Records ::

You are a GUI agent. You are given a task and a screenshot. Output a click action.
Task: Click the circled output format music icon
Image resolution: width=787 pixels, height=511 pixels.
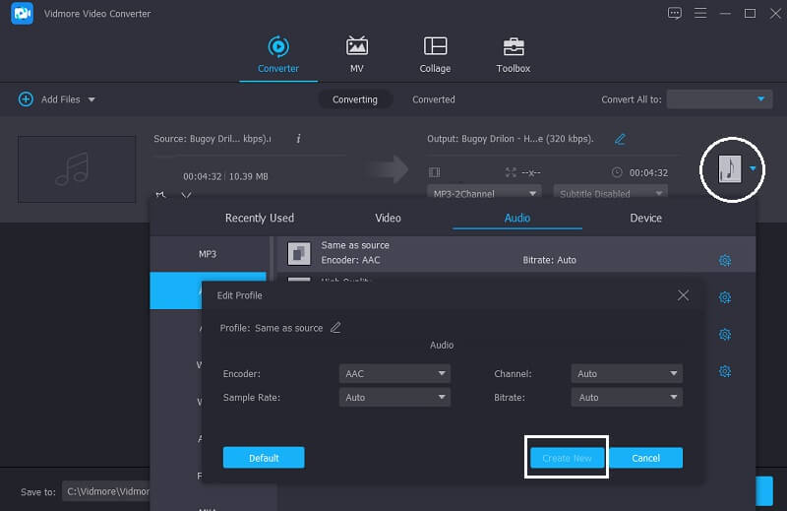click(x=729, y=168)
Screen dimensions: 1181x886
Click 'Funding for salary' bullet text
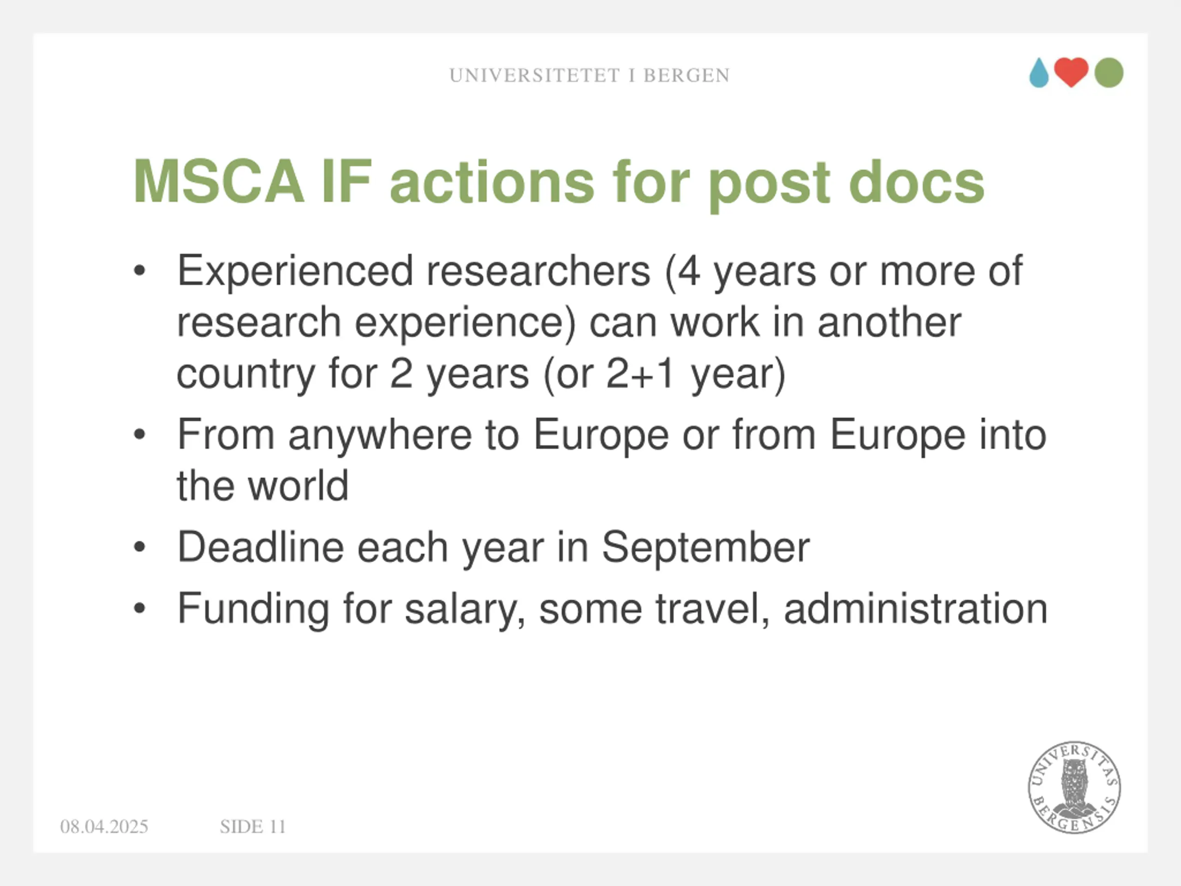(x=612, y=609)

---

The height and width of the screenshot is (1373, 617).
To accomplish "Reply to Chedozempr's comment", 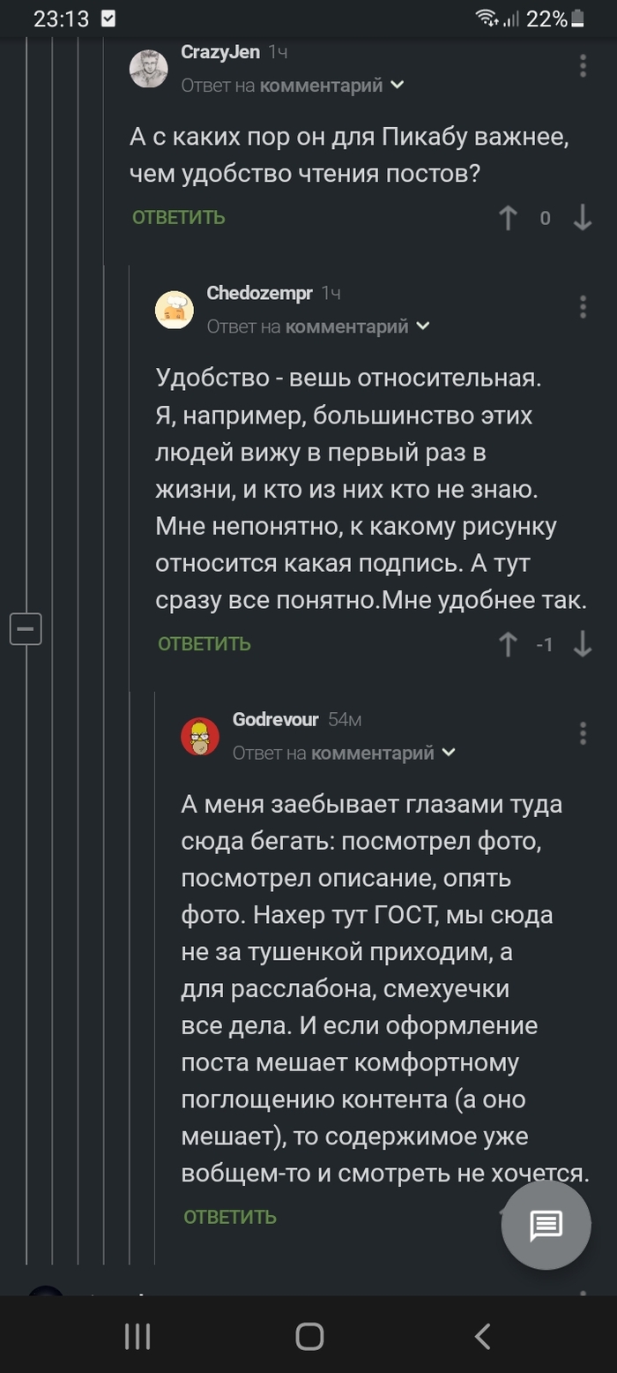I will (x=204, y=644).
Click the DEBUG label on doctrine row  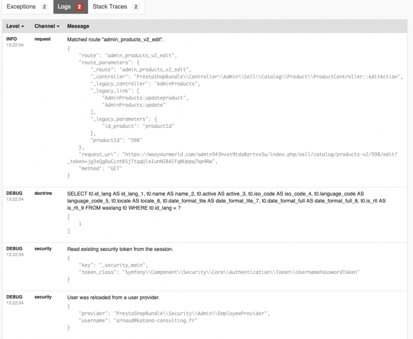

Task statement :: If a line above holds the word "screenshot", copy it.

Reply ::
You are a GUI agent. You are given a task and a screenshot. Output a click action.
The height and width of the screenshot is (1373, 617).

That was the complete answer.